> [What the task asks]
Using the article on Shlomo Gazit, answer these:
(a) How many years did Gazit serve in the Israeli Defence Forces?
(b) On what date did he write the memorandum proposing an independent Palestinian state?
(c) To which three officials did that memo go?

> [Source extract]
•••

General who helped redraw the borders of Israel says road map to peace is a lie 
The man who commanded Gaza and the West Bank from the last day of the Six Day 
War talks to Donald Macintyre in Tel Aviv 
The Independent
Published: 10 June 2007 
Immediately after the Six Day War, 40 years ago, Shlomo Gazit was put in charge 
of Gaza and the West Bank. Today, the retired general is in favour of talks 
with Hamas, describes the road map as a "pretext" for Israel not to negotiate 
with the Palestinians, and thinks the idea that the US can or should veto a 
peace process between Jerusalem and Damascus is a "nonsense". 

At first sight Mr Gazit could be a classic military hawk. A tough, 
unsentimental man with 37 years in the Israeli Defence Forces behind him, he 
has never been slow in condemning Palestinian attacks on Israeli civilians. Yet 
he enjoys the unique distinction of having, from the heart of the Israeli 
military, proposed in writing a Palestinian state exactly 40 years ago 
yesterday - 24 hours before the war had even ended.

And he has never been more convinced than now that such a state, its negotiated 
borders based on those that preceded the war, and involving withdrawal from 
most of the West Bank Jewish settlements, remains the only answer to the 
conflict.

Mr Gazit, who in June 1967 was head of the assessment department in military 
intelligence, says he remembers little of the day-to-day progress of the war. 
The reason is that on 5 June 1967 he strolled over to a jubilant air force 
command to be given reports of the spectacularly successful assault on Egyptian 
airfields - which arguably won the war on its first day.

He also learned, however, that his 23-year-old nephew, Dan Engel, was one of 
the few Israeli pilots reported missing. "I spent the rest of the week in a 
kind of trance," he says.

His grief did not stop him producing a remarkably clear-sighted - and, for the 
times, heretical - memorandum on 9 June that proposed "the establishment of an 
independent Palestinian state [without military forces] in the West Bank and 
the Gaza Strip". The Old City, holy to three great religions, and taken over by 
triumphant Israeli forces only 48 hours earlier, should "become an 'open city' 
with an independent status resembling the Vatican".

The memo went to Prime Minister Levi Eshkol, to Defence Minister Moshe Dayan 
and to Chief of Staff Yitzhak Rabin. "Unfortunately, not one of them responded 
to the document," Mr Gazit would later write. "No discussion was held, nor was 
any action taken."

For a man who spent much of his army service in intelligence, Mr Gazit has an 
unflinching awareness of its limitations. But it's not so much for the war 
itself as for the aftermath that Mr Gazit's experience and insights have been 
of such lasting value.

He set out as far as possible to implement the charismatic Dayan's notion of an 
"invisible occupation" - one that was progressively undermined by the 
relentless growth of settlements in Gaza and the West Bank, and of the military 
apparatus protecting them.

•••

> [Listing]
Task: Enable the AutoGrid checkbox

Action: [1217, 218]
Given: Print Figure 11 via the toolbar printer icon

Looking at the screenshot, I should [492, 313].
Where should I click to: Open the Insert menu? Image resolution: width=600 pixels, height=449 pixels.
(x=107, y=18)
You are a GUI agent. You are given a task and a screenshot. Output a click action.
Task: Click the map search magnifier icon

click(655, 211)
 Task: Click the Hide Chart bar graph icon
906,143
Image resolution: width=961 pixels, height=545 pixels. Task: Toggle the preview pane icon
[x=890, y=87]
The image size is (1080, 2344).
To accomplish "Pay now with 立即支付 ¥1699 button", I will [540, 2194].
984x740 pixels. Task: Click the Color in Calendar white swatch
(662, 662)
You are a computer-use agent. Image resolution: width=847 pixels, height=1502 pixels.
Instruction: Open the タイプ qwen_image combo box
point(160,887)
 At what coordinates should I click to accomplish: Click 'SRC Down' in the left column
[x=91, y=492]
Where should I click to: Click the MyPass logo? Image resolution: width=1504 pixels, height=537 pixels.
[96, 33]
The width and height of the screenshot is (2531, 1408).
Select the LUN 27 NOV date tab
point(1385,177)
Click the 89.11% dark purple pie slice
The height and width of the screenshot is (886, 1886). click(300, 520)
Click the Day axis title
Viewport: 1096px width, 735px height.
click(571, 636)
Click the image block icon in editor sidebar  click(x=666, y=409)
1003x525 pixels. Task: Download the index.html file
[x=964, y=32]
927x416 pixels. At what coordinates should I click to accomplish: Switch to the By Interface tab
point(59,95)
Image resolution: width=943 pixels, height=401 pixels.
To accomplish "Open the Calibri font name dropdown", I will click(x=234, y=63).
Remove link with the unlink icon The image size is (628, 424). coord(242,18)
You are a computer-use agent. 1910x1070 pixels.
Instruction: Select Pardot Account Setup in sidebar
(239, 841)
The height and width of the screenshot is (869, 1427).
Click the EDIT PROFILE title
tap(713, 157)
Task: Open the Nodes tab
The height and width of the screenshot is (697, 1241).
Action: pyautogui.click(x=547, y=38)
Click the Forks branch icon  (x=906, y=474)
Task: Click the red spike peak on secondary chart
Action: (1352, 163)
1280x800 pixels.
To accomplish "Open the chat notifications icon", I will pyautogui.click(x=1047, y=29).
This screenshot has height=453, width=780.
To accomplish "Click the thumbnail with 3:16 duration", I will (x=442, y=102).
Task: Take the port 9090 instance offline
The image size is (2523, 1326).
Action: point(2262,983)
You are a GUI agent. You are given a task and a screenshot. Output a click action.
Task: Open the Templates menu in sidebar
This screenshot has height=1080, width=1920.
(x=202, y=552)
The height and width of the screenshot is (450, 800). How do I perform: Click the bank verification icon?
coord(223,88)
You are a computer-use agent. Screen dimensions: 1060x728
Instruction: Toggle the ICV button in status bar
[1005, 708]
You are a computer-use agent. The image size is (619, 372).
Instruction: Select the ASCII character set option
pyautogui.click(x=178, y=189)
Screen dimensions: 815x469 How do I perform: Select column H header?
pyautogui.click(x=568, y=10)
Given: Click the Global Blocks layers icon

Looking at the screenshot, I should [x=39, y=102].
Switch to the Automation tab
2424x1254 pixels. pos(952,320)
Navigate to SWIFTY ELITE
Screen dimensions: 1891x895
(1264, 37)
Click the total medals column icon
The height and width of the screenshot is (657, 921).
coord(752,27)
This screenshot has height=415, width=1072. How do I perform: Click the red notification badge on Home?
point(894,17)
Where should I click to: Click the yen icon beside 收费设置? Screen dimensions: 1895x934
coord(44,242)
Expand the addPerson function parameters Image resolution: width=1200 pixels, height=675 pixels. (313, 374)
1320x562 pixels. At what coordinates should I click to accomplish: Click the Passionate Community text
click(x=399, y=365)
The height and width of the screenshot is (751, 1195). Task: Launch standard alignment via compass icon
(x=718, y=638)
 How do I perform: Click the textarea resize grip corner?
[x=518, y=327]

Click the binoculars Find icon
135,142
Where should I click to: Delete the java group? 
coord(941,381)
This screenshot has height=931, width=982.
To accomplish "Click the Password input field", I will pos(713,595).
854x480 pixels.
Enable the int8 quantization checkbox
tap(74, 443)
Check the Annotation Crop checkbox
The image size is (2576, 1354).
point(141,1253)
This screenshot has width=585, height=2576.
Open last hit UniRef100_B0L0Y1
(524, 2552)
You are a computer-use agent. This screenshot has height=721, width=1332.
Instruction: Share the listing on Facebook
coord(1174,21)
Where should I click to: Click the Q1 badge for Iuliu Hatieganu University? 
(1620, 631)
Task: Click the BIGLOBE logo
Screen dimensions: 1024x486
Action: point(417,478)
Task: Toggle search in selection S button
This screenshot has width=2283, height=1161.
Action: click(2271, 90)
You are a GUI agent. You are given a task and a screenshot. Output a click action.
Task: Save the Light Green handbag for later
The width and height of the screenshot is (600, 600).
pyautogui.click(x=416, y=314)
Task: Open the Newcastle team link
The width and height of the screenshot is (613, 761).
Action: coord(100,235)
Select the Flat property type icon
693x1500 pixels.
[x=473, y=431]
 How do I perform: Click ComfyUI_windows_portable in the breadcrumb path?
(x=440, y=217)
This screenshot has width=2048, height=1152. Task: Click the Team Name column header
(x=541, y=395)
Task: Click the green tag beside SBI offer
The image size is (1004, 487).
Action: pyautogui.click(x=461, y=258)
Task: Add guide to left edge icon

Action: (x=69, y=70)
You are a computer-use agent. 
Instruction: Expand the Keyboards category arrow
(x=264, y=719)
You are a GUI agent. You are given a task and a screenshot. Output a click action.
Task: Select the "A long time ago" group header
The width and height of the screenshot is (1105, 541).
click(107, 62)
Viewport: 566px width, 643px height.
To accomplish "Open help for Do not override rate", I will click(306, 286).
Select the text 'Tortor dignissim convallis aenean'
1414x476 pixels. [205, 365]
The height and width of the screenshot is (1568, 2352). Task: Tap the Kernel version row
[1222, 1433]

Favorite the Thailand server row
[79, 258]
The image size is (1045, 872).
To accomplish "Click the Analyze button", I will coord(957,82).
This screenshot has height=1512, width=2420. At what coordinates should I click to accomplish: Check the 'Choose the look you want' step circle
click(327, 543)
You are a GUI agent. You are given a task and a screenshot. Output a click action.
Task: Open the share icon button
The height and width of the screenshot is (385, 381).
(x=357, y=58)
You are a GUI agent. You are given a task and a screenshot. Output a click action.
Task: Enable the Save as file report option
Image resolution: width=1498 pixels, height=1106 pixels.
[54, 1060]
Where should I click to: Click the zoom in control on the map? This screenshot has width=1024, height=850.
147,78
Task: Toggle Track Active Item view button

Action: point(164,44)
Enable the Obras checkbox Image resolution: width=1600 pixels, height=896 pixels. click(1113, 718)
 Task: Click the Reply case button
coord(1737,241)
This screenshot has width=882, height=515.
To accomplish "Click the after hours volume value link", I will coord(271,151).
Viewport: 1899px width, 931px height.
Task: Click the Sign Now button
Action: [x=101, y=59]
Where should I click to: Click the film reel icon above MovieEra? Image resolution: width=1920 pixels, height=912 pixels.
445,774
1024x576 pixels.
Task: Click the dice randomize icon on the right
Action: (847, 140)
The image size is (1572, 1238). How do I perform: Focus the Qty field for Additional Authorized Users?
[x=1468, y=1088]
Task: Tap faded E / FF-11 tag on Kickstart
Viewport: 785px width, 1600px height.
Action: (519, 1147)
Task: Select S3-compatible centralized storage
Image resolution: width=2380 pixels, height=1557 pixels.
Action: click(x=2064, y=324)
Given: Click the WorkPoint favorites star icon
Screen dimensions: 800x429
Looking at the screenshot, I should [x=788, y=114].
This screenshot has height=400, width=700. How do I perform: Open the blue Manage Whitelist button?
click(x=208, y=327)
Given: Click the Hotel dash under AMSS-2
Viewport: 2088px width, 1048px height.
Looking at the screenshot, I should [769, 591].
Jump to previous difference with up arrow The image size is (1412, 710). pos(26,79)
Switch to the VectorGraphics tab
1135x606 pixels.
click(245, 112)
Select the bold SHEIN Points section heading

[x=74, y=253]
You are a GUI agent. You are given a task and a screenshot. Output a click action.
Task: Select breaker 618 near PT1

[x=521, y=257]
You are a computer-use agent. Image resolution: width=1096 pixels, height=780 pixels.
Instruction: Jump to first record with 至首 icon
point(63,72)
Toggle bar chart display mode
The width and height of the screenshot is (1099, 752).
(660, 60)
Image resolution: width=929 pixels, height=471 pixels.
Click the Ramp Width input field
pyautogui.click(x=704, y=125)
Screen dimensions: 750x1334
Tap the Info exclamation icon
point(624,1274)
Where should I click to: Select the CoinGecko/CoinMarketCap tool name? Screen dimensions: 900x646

•••

> [Response to the task]
(a) 37 years
(b) 9 June 1967
(c) Prime Minister Levi Eshkol, Defence Minister Moshe Dayan, and Chief of Staff Yitzhak Rabin